- _What you are asked to do_:
Return every line of the listing below unchanged and in the same order.

(Stored data entries)

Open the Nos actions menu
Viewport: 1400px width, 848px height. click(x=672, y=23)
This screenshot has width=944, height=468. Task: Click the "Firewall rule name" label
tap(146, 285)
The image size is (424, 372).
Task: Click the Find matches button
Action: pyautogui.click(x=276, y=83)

- _Solution_:
Open the Nos actions menu
Viewport: 1400px width, 848px height. click(x=672, y=23)
This screenshot has width=944, height=468. Task: Click the "Firewall rule name" label
tap(146, 285)
The image size is (424, 372).
Task: Click the Find matches button
Action: pyautogui.click(x=276, y=83)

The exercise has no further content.